> [TASK STATEMENT]: All of the data below should be printed again word for word, pictures excluded.

*** PROVIDED ENTRIES ***

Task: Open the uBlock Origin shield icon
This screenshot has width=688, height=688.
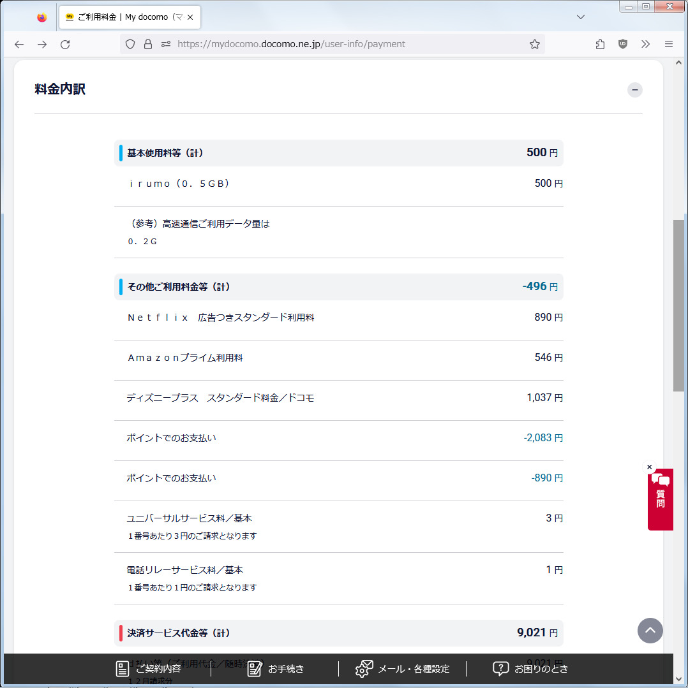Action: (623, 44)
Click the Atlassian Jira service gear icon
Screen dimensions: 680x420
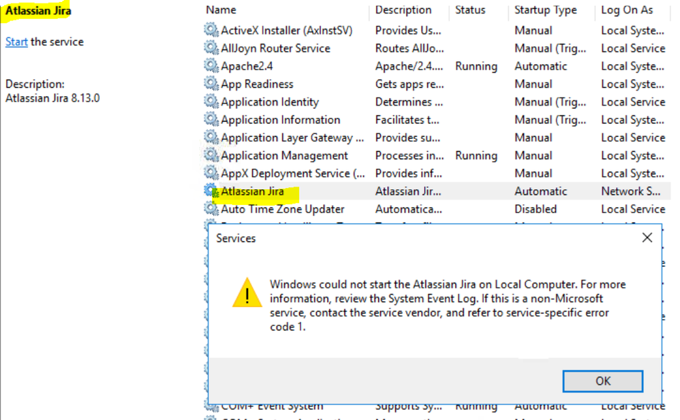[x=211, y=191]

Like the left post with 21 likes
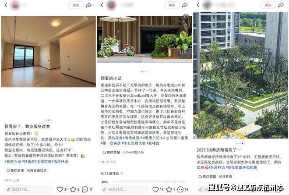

***

> [EXPECTED OUTPUT]:
Task: Open the uBlock Origin shield icon
This screenshot has width=688, height=688.
Action: (623, 44)
Click the Atlassian Jira service gear icon
Screen dimensions: 680x420
[x=211, y=191]

Like the left post with 21 likes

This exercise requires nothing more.